Kann jeder ausgebildete Chemielaborant herstellen“

■ ABC-Labor für die Türkei ist nicht mehr und nicht weniger als eine moderne Messstation

Zum möglichen Verkauf eines deutschen ABC-Labors an die Türkei sind gestern neue Einzelheiten bekannt geworden. Das mobile Analyse-Labor, das die Türkei zu kaufen begehrt, kann sowohl atomare Strahlung als auch biologische Erreger und chemische Stoffe aufspüren und messen.

Der türkische Militärattaché hatte bei einem Besuch des wehrwissenschaftlichen Instituts für ABC-Schutz der Bundeswehr in Münster Interesse angemeldet. Die Bundeswehr hat ein solch mobiles Labor am ABC-Schulungszentrum im bayerischen Sonthofen stationiert. Das Labor steht auf vier Containern, die fest auf vier Lastwagen montiert sind. Es sei mit modernster Technik ausgerüstet, hieß es von Seiten der Herstellerfirma Henschel, die ihr Produkt als „weltweit führend bei der Identifizierung und Abwehr von Gefahrstoffen“ bezeichnet. Die Ausrüstung ist „sehr teuer, aber handelsüblich“ und kann nach Darstellung der Bundeswehr „von jedem gekauft werden.“

Das mobile Labor ist mit Strahlenmessgeräten ausgerüstet, die Radioaktivität und Giftstoffe bestimmen können. Diese Gerätschaften, aber auch solche für die Analytik von Schwermetallen kommen zum Einsatz, wenn Soldaten auf fremdem Terrain die Umweltbelastung des Bodens und des Trinkwassers ermitteln wollen. Zuletzt war das Labor in Polen unterwegs, um bei einer Bundeswehrübung in der Nähe von Tschernobyl die Strahlenbelastung zu messen. Das Labor verfügt auch über Brutöfen zur Anzucht von biologischen Kulturen und Erregern, „wie sie jedes moderne Krankenhaus besitzt“, sagt ein Henschel-Sprecher.

(Bereitgestellte Datensätze):
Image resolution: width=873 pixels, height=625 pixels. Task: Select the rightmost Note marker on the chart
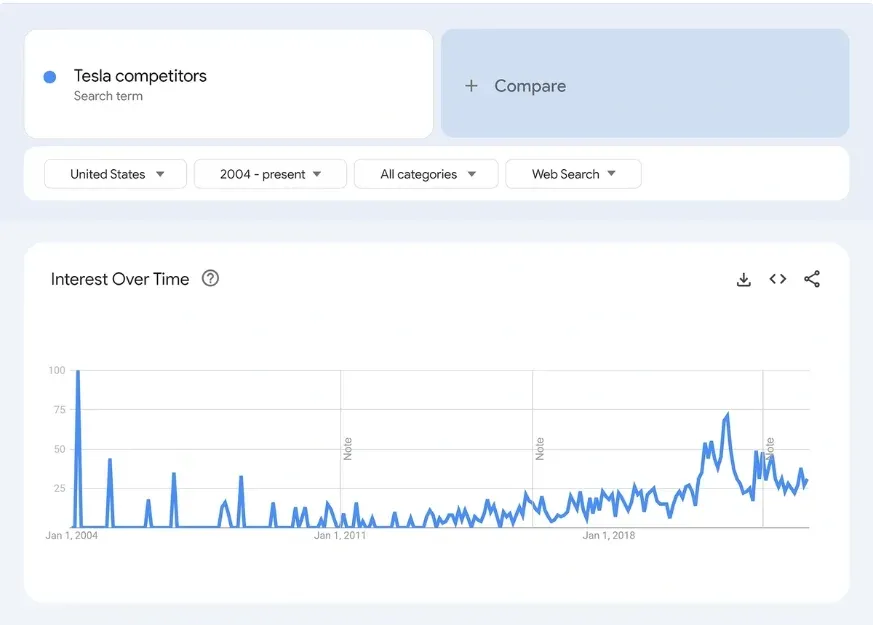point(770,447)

...

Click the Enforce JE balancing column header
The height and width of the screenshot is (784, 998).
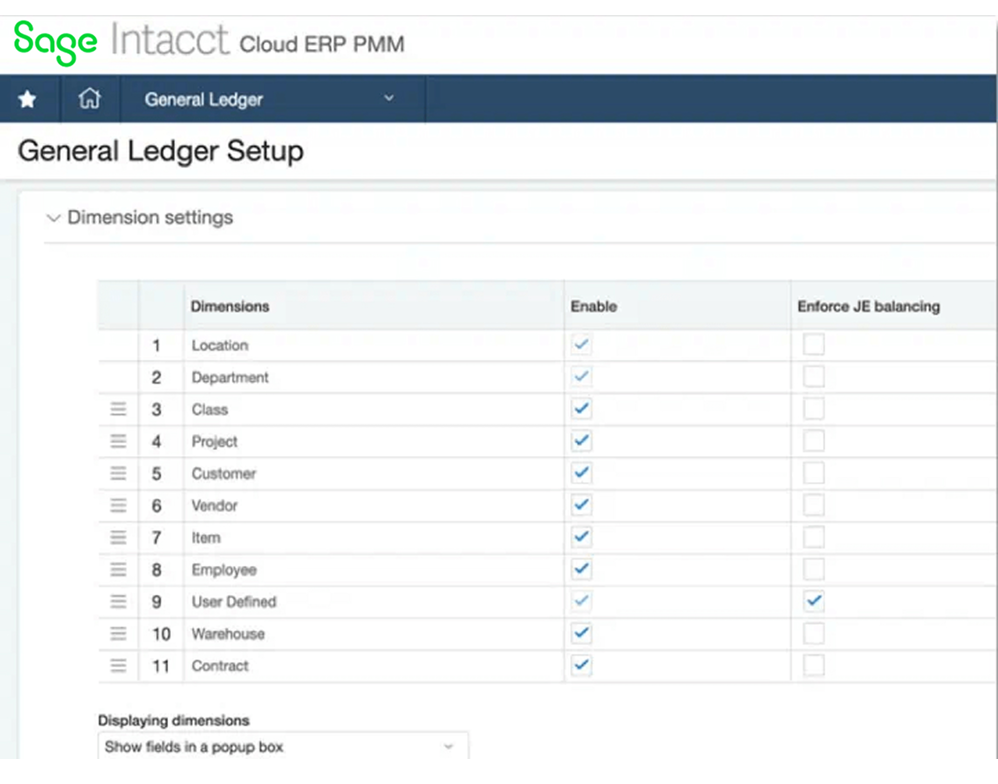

==

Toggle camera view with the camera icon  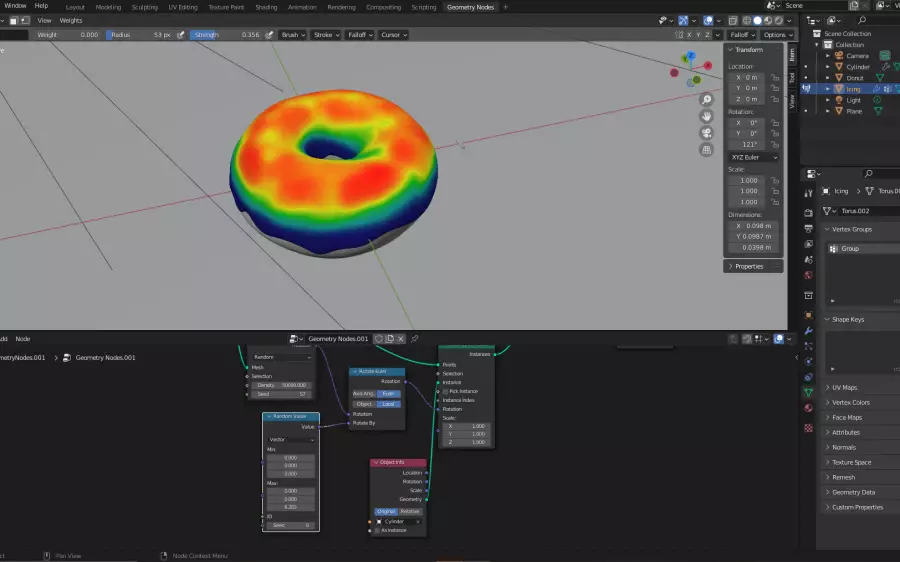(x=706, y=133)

(Was zu tun ist):
• a. Entnimm dem Artikel über das ABC-Labor den Wortlaut, der mit den Worten „Zum möglichen Verkauf“ beginnt und nach „aufspüren und messen.“ endet.
• b. Beantworte anhand des Artikels über das ABC-Labor:
(i) Wo hat die Bundeswehr ein solches mobiles Labor stationiert?
(ii) Auf wie vielen Lastwagen ist das Labor montiert?
(iii) Wie heißt die Herstellerfirma?
• c. Prüfe, ob die folgenden Aussagen mit dem Artikel über das ABC-Labor übereinstimmen:
(i) Der türkische Militärattaché meldete sein Interesse bei einem Besuch in Münster an.
(ii) Das Labor kann nur chemische Stoffe aufspüren.
(iii) Das Labor besitzt keine Brutöfen.
Die Datensätze haben hiermit nichts zu tun.

(Die Lösungen):
• a.
Zum möglichen Verkauf eines deutschen ABC-Labors an die Türkei sind gestern neue Einzelheiten bekannt geworden. Das mobile Analyse-Labor, das die Türkei zu kaufen begehrt, kann sowohl atomare Strahlung als auch biologische Erreger und chemische Stoffe aufspüren und messen.

• b.
(i) Am ABC-Schulungszentrum im bayerischen Sonthofen.
(ii) Auf vier Lastwagen.
(iii) Henschel.

• c.
(i) Ja: „Der türkische Militärattaché hatte bei einem Besuch des wehrwissenschaftlichen Instituts für ABC-Schutz der Bundeswehr in Münster Interesse angemeldet.“
(ii) Nein: „kann sowohl atomare Strahlung als auch biologische Erreger und chemische Stoffe aufspüren und messen.“
(iii) Nein: „Das Labor verfügt auch über Brutöfen zur Anzucht von biologischen Kulturen und Erregern“